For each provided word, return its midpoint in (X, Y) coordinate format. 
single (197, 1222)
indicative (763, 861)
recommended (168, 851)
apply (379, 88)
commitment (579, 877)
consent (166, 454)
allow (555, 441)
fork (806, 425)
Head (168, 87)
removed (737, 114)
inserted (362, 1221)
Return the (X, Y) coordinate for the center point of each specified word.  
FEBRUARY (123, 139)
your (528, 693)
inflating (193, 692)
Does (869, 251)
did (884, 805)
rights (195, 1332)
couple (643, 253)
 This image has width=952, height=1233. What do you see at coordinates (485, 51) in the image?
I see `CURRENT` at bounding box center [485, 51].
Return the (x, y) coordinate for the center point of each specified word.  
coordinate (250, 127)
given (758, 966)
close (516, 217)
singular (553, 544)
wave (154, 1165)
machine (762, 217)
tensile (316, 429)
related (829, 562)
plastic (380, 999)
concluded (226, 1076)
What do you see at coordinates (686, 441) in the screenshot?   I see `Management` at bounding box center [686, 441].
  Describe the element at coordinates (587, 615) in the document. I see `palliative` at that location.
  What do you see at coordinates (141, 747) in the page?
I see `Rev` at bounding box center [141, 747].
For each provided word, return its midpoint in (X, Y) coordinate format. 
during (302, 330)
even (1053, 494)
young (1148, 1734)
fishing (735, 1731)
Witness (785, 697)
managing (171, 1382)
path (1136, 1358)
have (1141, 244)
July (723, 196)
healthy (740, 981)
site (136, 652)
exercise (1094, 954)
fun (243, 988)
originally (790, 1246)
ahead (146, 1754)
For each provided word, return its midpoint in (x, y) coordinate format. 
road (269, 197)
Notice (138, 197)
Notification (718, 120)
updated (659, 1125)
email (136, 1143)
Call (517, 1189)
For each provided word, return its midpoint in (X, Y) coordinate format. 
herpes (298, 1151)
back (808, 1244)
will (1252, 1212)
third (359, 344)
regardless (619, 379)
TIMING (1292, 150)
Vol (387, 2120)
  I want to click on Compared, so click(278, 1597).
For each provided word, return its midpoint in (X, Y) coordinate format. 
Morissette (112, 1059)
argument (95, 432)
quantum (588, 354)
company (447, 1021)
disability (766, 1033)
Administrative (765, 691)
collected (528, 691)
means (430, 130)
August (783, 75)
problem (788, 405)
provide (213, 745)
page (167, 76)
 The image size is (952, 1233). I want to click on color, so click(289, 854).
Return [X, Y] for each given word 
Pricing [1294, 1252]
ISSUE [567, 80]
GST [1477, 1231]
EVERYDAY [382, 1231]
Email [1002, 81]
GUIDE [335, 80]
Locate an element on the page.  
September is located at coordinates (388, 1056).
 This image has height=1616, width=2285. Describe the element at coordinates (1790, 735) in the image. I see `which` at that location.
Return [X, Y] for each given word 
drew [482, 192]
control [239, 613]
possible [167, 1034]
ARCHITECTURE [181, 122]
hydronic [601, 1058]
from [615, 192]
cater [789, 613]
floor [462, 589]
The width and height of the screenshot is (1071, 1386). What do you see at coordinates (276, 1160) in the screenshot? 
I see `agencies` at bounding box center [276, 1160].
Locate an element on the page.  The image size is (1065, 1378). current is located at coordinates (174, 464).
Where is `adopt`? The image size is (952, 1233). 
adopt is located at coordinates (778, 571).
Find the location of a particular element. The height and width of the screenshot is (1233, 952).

STATED TASK
Please reproduce the part of the entries that opens with the line containing "quantum (588, 354)" and closes with the line containing "floor [462, 589]", including both of those lines and nothing else.

RESPONSE TO THE EXERCISE
quantum (588, 354)
company (447, 1021)
disability (766, 1033)
Administrative (765, 691)
collected (528, 691)
means (430, 130)
August (783, 75)
problem (788, 405)
provide (213, 745)
page (167, 76)
 The image size is (952, 1233). I want to click on color, so click(289, 854).
Return [X, Y] for each given word 
Pricing [1294, 1252]
ISSUE [567, 80]
GST [1477, 1231]
EVERYDAY [382, 1231]
Email [1002, 81]
GUIDE [335, 80]
Locate an element on the page.  
September is located at coordinates (388, 1056).
 This image has height=1616, width=2285. Describe the element at coordinates (1790, 735) in the image. I see `which` at that location.
Return [X, Y] for each given word 
drew [482, 192]
control [239, 613]
possible [167, 1034]
ARCHITECTURE [181, 122]
hydronic [601, 1058]
from [615, 192]
cater [789, 613]
floor [462, 589]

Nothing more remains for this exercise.